Gender quotas increase the competence of organisations by leading to the displacement of mediocre men, a new study has found.
The research counters one of the key arguments often put forward against the introduction of minimum quotas to promote equality in the workplace: that such targets are unmeritocratic.
While some claim targets for the inclusion of underrepresented groups lead to the promotion of individuals that do not deserve it, economists at the London School of Economics found that the reverse is true. Quotas can work to weed out incompetent men.
The LSE team studied a strict gender quota introduced by Sweden’s Social Democratic party for its candidates in 1993.
At the time, some men were more critical than others, the LSE researchers say. The quota became known colloquially as the “crisis of the mediocre man,” because incompetent men had the most to fear from an influx of women into politics.
The proportion of women elected increased by 10 percentage points, on average, but there were large differences between different municipalities.
Some were already close to being equal before the reforms, while others had been previously almost entirely put forward male candidates.
The study found that the average competence of male politicians increased most in the places where the quota had a larger impact.
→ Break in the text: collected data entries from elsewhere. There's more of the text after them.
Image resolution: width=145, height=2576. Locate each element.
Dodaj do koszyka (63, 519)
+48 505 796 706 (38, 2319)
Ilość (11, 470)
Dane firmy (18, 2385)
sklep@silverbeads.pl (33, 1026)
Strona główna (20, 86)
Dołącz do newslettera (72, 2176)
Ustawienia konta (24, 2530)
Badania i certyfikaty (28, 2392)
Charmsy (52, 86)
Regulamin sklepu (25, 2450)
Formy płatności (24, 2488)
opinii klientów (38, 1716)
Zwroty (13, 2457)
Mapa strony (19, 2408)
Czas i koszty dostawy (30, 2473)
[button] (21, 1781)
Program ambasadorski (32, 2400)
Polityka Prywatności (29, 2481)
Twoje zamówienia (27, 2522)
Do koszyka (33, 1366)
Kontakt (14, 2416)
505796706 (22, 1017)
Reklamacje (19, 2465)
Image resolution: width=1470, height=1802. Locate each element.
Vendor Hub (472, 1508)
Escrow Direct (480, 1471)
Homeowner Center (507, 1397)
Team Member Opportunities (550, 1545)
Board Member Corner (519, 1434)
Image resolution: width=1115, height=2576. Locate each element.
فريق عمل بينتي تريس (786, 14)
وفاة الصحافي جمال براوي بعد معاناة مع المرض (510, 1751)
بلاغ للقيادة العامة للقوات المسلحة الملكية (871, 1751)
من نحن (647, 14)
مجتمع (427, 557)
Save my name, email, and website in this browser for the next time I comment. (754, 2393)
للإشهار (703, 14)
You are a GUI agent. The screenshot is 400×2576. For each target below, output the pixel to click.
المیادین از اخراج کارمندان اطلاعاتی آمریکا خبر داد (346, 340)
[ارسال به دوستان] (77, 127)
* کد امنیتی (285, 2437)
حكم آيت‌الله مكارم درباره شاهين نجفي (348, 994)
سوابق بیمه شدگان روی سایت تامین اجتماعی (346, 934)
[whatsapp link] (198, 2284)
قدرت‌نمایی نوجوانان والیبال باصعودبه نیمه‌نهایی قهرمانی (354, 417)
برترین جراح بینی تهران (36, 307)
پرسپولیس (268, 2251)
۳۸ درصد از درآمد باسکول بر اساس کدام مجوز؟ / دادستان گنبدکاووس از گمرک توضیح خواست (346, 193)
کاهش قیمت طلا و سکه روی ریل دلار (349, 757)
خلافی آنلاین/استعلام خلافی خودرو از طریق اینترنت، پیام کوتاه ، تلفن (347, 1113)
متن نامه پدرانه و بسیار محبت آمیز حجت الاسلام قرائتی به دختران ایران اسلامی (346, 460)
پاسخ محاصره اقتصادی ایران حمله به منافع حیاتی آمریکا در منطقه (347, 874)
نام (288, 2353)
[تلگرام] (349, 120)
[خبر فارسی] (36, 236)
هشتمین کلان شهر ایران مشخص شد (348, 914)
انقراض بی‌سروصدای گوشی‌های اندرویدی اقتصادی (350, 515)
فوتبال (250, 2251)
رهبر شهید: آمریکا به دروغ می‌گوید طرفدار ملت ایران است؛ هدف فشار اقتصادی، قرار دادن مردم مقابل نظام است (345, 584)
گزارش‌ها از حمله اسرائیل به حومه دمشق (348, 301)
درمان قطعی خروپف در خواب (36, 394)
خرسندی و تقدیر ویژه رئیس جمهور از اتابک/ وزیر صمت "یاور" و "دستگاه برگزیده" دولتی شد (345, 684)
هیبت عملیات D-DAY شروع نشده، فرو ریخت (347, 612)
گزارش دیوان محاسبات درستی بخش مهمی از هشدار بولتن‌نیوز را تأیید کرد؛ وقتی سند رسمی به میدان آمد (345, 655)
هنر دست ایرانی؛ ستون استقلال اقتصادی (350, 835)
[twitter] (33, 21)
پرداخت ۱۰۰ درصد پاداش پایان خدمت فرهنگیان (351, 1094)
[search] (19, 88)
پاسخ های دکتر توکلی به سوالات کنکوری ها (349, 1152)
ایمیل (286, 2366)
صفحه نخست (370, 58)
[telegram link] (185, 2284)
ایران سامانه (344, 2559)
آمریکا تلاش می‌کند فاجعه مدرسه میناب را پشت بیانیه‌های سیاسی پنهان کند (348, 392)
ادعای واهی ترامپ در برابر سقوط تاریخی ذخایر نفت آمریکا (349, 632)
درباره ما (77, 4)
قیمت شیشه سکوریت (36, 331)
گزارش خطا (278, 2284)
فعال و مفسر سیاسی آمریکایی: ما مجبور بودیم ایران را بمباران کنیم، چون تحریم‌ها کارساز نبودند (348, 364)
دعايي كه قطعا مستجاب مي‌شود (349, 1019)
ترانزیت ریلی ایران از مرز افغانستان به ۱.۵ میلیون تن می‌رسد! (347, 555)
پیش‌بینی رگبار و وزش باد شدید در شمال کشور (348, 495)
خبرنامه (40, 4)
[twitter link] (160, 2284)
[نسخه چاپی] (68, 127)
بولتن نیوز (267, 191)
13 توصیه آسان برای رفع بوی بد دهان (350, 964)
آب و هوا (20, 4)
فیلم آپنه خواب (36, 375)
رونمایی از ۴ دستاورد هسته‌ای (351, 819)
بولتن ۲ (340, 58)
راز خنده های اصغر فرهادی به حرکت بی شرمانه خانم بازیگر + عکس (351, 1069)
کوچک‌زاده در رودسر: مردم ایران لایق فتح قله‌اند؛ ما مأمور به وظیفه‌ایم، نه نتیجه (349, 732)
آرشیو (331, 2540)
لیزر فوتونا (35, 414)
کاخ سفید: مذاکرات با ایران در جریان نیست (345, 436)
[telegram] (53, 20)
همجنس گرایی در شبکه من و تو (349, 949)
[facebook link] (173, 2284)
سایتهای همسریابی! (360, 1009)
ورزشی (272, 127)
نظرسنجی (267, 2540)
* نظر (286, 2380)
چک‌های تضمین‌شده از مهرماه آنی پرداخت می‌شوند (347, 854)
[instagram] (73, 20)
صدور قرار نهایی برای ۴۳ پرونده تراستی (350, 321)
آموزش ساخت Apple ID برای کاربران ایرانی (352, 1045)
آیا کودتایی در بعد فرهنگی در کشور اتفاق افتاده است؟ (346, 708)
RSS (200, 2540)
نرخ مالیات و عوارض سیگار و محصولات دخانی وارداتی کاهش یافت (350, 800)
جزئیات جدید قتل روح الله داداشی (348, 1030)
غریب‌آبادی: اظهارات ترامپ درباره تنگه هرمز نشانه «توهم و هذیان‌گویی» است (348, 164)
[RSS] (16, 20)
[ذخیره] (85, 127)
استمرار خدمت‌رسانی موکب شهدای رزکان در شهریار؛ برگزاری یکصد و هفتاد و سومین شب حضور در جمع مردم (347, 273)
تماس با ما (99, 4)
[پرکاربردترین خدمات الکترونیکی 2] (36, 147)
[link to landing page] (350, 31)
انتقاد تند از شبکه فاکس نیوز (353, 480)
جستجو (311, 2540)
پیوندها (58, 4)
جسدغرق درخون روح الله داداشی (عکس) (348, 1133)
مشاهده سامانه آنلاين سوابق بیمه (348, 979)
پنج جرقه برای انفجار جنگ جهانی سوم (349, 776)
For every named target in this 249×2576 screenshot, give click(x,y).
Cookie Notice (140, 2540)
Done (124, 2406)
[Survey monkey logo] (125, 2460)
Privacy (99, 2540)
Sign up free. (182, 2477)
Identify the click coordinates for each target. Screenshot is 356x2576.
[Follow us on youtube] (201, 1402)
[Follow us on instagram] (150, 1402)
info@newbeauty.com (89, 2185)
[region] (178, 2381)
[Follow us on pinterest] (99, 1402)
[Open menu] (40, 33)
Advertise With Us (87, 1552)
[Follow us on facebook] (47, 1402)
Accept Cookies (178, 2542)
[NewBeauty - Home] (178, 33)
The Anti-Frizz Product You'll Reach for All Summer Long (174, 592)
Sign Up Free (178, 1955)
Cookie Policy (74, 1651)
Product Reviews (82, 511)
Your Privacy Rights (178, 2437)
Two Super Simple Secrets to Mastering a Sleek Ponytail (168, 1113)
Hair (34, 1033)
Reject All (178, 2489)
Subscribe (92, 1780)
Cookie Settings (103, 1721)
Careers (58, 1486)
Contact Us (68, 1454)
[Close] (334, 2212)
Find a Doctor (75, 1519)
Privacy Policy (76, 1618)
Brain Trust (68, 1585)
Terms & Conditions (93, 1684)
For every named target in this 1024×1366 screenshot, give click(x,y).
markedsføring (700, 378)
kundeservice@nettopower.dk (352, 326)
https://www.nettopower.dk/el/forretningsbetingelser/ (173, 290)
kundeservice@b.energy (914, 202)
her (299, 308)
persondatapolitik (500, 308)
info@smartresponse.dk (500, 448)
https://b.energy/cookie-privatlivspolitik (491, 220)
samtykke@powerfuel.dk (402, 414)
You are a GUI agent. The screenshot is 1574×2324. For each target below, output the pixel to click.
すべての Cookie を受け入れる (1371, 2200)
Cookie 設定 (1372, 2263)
The findings can also be applied to workplaces, the researchers said.
On average, a 10 percentage point increase in female representation raised the proportion of competent men by 3 percentage points. The researchers observed little discernible effect on the competence of women.
Competence was measured by comparing the private incomes across people with the same education, occupation, age, and residence in the same geographical region. Those with higher incomes were deemed more competent.
Beyond the obvious point that the quota gave fewer positions to men, quotas can have strategic effects on political selection, the researchers said.
“Mediocre leaders have a strong incentive to surround themselves with mediocre followers, so as to bolster their chances of remaining in power.” Quotas, they say, create a threat to such “cozy arrangements”.
“Our main finding is that gender quotas increase the competence of the political class in general, and among men in particular. Moreover, quotas are indeed bad news for mediocre male leaders who tend to be forced out,” the researchers said.
However, the country still has a long way to go to meet the standards of the most equal countries. The latest analysis from the World Economic Forum puts Iceland as the best nation in the world for gender equality. Iceland has pledged to end the gender pay gap by 2022.
Other Nordic countries, Finland, Norway and Sweden take up the next three positions on the list. The UK comes in at 20th on the list.